Who's caught holding the bag? Adjustable rate borrowers from the banks in the short term. In the medium term, term loan borrowers. In the long term, depositors and the borrowers as the Bank of Canada will be forced to run QE/NIRP for an extended period to keep the economy liquid and out of contraction.

In the USA, when the housing market collapsed, the banks, by virtue of having written large numbers of 30-year mortgages, had a problematic mismatch between assets and liabilities. They couldn't just arbitrarily raise the rates on borrowers because most of the loans were locked in for significant terms. Hence, the US banking system ran into a systemic solvency crisis, and required bailouts.

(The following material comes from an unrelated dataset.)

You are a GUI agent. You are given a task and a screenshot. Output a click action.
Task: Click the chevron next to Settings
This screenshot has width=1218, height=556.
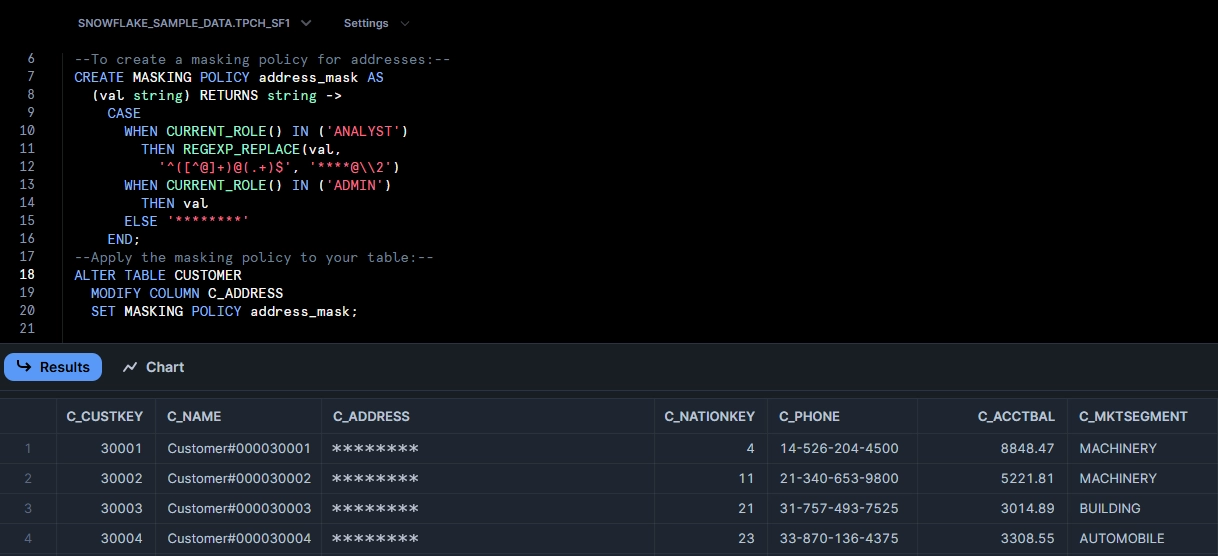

In Canada, if our housing market collapses (for example) and the banks find it more costly to fund themselves, they will raise the rates on the adjustable rate borrowers. They can do this because 40% of the loan base of Canadian banks is adjustable based on a rate the bank itself sets ("Prime"), and the other 60% of the asset base is mostly in term obligations with an average term to maturity of around 2 years. Essentially the 'bail-out' will come from borrowers, and, over time, from depositors in the form of very low interest rates.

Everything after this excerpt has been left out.